EXERCISE GOAL: Scan the material below for every line with the string "Politique", and copy those lines.

DATASET RECORDS:

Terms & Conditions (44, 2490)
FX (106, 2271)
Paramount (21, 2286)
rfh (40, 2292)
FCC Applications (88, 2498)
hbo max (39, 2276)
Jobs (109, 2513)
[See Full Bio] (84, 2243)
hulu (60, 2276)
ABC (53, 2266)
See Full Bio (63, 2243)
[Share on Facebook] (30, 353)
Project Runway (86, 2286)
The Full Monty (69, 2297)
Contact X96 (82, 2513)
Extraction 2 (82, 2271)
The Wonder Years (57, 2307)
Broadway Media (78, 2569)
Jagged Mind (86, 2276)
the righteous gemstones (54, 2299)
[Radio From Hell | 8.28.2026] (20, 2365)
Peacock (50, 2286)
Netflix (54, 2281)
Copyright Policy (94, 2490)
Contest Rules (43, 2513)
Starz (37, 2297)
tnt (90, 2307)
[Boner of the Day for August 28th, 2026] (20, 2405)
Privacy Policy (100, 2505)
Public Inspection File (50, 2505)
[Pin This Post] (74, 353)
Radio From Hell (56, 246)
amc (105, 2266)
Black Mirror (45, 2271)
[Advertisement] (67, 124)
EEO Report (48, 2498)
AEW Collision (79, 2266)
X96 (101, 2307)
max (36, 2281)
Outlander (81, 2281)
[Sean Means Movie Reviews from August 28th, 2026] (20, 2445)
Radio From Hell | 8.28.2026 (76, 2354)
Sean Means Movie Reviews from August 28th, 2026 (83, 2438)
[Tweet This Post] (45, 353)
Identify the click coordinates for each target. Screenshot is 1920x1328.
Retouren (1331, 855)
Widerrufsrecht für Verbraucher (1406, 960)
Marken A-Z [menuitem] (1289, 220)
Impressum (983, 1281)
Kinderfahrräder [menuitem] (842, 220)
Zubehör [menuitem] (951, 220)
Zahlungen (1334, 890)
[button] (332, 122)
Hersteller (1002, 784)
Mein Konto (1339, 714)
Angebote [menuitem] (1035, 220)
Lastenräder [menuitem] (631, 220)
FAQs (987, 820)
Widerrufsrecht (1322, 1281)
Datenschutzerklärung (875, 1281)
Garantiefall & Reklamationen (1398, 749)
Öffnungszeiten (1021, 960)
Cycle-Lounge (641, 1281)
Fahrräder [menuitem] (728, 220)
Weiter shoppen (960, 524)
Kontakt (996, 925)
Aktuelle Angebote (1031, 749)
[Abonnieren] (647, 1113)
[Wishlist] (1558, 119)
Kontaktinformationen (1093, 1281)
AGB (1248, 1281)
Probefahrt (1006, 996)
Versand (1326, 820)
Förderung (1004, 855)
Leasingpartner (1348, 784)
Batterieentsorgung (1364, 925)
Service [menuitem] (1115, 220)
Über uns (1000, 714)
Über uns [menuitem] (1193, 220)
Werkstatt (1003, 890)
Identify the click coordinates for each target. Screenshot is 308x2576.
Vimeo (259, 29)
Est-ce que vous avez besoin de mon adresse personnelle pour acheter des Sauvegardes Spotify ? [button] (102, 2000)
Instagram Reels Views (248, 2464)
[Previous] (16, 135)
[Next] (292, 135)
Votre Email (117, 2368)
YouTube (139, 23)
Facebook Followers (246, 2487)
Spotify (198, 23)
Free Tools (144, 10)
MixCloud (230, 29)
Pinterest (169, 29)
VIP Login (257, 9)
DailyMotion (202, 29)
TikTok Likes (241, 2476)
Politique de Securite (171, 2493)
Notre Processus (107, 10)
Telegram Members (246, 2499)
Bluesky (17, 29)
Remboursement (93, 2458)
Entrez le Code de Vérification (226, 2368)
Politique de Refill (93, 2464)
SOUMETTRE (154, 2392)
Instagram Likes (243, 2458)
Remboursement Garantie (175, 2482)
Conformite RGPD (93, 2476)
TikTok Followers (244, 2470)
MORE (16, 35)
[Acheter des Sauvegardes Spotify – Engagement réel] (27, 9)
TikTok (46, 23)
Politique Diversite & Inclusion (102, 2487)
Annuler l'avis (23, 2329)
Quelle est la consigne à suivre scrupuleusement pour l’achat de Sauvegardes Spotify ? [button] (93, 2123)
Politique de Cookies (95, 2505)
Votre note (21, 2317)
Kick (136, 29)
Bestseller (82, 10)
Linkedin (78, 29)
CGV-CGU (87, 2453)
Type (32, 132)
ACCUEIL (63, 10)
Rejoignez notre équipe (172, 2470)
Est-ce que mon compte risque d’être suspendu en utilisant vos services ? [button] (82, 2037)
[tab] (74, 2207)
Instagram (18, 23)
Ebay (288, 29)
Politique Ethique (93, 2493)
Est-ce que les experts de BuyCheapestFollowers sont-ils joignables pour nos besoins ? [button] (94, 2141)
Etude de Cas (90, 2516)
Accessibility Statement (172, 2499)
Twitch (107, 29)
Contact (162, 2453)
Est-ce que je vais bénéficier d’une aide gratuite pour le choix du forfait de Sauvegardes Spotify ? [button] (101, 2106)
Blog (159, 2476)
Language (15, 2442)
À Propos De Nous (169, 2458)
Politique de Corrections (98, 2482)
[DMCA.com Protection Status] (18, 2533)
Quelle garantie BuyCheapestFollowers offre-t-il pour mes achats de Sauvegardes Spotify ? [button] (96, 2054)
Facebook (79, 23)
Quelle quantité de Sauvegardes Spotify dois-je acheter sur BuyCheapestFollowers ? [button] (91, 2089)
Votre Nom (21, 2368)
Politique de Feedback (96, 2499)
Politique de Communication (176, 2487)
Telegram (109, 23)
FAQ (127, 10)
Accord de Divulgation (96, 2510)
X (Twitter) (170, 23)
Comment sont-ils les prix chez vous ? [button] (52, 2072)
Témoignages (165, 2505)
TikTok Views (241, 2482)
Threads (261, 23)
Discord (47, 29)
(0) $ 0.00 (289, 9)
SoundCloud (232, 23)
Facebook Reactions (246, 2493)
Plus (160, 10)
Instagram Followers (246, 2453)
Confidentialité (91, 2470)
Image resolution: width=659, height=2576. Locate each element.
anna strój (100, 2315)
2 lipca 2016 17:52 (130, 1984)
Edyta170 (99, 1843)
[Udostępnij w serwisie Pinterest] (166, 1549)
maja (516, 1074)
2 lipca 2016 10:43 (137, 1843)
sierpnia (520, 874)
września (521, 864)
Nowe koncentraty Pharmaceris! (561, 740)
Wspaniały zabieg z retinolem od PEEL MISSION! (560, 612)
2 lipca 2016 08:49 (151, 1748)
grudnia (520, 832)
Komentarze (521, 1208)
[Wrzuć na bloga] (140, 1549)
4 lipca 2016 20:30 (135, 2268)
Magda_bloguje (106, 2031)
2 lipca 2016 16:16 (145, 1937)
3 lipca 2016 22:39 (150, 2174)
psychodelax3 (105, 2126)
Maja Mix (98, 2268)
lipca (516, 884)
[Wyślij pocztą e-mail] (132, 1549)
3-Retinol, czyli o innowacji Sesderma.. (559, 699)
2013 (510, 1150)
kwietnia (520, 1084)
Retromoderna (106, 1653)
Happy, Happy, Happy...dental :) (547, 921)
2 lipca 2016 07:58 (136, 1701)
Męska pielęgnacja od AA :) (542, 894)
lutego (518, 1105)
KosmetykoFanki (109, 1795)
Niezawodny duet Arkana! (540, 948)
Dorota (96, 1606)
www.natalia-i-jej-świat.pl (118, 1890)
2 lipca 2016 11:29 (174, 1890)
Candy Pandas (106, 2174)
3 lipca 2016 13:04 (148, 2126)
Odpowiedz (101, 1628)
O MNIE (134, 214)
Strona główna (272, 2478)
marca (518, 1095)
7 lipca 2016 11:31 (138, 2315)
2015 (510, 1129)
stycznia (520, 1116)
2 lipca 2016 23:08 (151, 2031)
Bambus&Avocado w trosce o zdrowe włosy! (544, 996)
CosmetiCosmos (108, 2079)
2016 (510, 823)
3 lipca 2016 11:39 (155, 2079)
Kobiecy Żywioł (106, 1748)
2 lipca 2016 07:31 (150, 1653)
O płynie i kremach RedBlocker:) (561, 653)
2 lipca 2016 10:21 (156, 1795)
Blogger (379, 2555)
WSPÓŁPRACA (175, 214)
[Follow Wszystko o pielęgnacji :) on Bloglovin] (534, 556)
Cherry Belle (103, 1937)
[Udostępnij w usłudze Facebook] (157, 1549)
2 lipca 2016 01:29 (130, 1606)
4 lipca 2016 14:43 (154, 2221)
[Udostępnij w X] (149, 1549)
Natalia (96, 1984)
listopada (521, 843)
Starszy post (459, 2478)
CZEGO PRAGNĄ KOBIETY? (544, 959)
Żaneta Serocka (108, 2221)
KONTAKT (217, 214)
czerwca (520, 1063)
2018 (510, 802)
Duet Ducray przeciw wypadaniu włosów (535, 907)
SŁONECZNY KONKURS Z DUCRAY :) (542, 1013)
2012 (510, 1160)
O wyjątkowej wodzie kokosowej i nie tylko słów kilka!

YOUR RESPONSE:
Politique de Securite (171, 2493)
Politique de Refill (93, 2464)
Politique Diversite & Inclusion (102, 2487)
Politique de Cookies (95, 2505)
Politique Ethique (93, 2493)
Politique de Corrections (98, 2482)
Politique de Feedback (96, 2499)
Politique de Communication (176, 2487)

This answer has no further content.